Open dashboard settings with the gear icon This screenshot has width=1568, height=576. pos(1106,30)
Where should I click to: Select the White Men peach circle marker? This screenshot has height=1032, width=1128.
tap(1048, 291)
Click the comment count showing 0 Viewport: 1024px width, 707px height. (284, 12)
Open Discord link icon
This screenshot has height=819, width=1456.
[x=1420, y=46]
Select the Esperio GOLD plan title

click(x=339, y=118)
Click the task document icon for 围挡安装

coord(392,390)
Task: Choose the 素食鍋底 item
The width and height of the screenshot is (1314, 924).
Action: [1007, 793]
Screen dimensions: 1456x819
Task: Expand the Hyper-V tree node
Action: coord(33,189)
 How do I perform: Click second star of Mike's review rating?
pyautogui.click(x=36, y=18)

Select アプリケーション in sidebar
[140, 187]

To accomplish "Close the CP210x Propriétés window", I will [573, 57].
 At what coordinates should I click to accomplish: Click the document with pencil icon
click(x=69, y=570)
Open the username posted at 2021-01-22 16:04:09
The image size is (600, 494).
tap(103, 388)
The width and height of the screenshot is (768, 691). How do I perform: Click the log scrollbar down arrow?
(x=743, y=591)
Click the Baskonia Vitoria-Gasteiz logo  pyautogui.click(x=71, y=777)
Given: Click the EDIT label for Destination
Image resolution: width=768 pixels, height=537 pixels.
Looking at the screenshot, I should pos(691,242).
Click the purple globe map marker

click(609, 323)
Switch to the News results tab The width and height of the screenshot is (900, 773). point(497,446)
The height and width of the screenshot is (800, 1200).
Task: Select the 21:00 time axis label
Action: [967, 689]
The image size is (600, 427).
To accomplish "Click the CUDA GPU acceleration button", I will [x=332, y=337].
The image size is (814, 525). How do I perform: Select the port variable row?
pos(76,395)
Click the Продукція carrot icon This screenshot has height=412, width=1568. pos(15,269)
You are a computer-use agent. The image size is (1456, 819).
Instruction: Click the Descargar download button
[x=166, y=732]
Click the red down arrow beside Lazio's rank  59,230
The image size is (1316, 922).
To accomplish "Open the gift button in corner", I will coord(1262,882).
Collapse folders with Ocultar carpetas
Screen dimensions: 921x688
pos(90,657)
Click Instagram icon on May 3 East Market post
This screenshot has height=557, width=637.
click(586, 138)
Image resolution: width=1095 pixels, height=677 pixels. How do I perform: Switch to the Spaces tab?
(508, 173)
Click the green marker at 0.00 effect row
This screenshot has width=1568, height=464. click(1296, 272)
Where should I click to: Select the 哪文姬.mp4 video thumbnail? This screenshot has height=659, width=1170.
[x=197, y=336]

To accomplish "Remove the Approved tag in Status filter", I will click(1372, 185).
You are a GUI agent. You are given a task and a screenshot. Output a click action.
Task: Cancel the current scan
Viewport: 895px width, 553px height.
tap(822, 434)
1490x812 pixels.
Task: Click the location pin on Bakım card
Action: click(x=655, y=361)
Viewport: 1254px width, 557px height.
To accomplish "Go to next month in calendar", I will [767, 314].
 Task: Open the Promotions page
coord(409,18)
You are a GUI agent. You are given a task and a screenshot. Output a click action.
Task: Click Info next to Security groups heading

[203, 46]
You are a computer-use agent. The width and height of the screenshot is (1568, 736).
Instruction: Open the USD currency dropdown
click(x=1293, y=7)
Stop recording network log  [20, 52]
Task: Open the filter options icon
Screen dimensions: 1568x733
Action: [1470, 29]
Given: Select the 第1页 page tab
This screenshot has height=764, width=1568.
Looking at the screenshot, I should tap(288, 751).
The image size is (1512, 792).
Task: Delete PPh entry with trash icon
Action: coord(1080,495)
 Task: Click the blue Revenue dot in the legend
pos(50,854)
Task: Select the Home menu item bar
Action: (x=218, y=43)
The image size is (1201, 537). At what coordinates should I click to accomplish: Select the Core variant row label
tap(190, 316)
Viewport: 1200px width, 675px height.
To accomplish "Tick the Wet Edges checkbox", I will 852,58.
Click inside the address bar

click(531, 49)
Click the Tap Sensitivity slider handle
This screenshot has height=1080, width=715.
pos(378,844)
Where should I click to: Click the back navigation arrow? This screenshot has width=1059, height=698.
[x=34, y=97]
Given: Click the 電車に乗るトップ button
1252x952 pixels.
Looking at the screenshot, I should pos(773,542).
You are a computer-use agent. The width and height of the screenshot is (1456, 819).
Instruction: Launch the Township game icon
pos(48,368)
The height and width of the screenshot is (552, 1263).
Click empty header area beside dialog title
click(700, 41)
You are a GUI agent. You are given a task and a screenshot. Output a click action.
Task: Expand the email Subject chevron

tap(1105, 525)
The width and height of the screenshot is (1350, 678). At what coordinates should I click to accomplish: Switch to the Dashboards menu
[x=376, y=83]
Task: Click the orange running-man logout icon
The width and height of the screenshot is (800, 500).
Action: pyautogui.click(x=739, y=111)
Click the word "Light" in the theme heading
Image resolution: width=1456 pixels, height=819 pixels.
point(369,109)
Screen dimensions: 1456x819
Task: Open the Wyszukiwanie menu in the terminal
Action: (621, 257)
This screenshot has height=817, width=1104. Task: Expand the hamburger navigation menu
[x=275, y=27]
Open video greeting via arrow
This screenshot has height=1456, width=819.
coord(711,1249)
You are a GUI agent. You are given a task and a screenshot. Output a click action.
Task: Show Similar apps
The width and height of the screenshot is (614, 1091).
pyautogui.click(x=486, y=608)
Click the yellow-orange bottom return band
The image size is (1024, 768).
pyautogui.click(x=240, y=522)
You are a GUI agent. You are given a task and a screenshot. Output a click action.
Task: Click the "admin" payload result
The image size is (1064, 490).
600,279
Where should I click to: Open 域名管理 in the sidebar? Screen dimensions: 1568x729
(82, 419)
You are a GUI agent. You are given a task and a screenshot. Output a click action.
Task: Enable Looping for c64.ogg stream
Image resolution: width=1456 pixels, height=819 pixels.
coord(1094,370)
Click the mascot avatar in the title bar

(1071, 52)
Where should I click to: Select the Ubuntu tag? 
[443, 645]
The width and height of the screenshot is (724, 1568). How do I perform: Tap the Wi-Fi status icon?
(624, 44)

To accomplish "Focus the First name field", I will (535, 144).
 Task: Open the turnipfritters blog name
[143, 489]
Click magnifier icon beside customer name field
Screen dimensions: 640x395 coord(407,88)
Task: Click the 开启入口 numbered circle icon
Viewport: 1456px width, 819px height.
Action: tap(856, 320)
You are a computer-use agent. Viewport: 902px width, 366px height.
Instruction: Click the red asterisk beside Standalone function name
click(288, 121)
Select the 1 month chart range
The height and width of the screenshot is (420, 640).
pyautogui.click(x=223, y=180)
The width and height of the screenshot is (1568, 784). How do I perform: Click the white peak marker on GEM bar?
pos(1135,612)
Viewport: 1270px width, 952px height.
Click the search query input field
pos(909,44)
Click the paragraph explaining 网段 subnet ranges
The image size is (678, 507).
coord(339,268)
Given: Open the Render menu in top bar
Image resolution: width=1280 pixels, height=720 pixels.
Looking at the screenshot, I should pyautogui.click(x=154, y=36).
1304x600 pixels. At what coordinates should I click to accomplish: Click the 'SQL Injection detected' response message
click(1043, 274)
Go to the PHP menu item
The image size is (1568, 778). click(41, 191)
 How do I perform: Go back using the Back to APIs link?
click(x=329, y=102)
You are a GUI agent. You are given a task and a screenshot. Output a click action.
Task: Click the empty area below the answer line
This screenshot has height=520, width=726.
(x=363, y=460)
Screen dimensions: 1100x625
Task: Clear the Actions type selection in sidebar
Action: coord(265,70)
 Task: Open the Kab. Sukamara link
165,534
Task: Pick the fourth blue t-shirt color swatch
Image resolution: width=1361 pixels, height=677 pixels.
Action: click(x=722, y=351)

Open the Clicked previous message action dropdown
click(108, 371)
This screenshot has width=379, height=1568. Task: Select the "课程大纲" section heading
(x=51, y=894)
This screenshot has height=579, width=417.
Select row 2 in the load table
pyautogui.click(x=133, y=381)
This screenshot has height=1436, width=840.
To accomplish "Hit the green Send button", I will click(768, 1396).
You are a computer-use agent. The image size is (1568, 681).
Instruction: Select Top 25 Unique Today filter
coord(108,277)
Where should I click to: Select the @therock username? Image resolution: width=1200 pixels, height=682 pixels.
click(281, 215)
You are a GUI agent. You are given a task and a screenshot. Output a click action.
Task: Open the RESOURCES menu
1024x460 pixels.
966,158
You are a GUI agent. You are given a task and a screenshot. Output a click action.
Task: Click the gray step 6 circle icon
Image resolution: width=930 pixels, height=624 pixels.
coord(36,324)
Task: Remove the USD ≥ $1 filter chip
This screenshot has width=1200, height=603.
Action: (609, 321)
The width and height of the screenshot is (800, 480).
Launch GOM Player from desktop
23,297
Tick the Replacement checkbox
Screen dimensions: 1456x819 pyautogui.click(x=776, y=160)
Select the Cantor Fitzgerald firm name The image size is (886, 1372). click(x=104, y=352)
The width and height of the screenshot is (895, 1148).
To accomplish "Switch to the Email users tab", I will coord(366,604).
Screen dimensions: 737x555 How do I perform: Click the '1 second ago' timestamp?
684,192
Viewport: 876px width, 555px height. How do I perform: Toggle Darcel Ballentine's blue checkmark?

◇ ◇ ◇ ◇ ◇ ◇ ◇

> [SHORT EXERCISE]: Rewrite the entries starting at the line containing "will [573, 57]." and ending at the line containing "Click the Baskonia" as a JSON list of strings, one string per line, leaving out any blank lines.

> [THE RESULT]:
[
  "To accomplish \"Close the CP210x Propriétés window\", I will [573, 57].",
  " At what coordinates should I click to accomplish: Click the document with pencil icon",
  "click(x=69, y=570)",
  "Open the username posted at 2021-01-22 16:04:09",
  "The image size is (600, 494).",
  "tap(103, 388)",
  "The width and height of the screenshot is (768, 691). How do I perform: Click the log scrollbar down arrow?",
  "(x=743, y=591)",
  "Click the Baskonia Vitoria-Gasteiz logo  pyautogui.click(x=71, y=777)"
]